Confined Space Rescue Plans Have Critical Gaps, Industry Experts Warn
According to Safety+Health Magazine, confined space rescue preparedness is one of the most overlooked areas of workplace safety, with employers frequently concentrating on entry procedures and permitting while giving far less attention to whether a rescue can actually be carried out safely and quickly.
The Gaps That Put Workers at Risk
The assessment comes from Angel Miranda, RMA/service manager, and Sandi Gregory, office and marketing manager at Gas Clip Technologies in Cedar Hill, TX, writing for Safety+Health Magazine.
A leading problem, according to Miranda and Gregory, is employers defaulting to local emergency services without first confirming those responders have the specialized equipment, technical rescue training, or realistic response times needed for the specific confined space involved. Local fire and rescue teams may simply not be equipped for certain space configurations.
Beyond that, non-entry rescue planning is frequently skipped. The experts note that retrieval systems, lifelines, and mechanical lifting devices can remove a victim without sending another worker into the space, significantly reducing the risk of multiple casualties.

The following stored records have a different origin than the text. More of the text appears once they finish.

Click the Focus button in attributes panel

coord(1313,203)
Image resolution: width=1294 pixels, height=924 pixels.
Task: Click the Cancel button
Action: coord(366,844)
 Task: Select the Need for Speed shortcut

Space geometry adds another layer of complexity: vertical entries, narrow openings, horizontal tunnels, internal obstructions, and long travel distances all affect how an unconscious worker could realistically be removed.
Communication failures round out the major gaps. Plans need to define clearly who calls for help, how information is relayed during an incident, and how attendants recognize and respond to distress signals.
What It Means for Subcontractors
- Don’t assume local emergency services are qualified for your specific confined space. Verify their capabilities, training, and response times before work begins, not after an incident occurs.
- Build non-entry rescue methods into every plan. Retrieval systems and mechanical lifting devices should be on site and ready, reducing the risk of a second worker becoming a casualty.
- Account for the actual geometry of the space. A rescue plan that ignores narrow openings, horizontal tunnels, or internal obstructions is not a real plan.
- Written procedures are not enough. Regular drills are required to surface equipment limitations, communication gaps, and timing problems while they can still be corrected.
- Define communication roles explicitly. Every person on site should know who initiates the emergency call and exactly what information gets relayed to responders.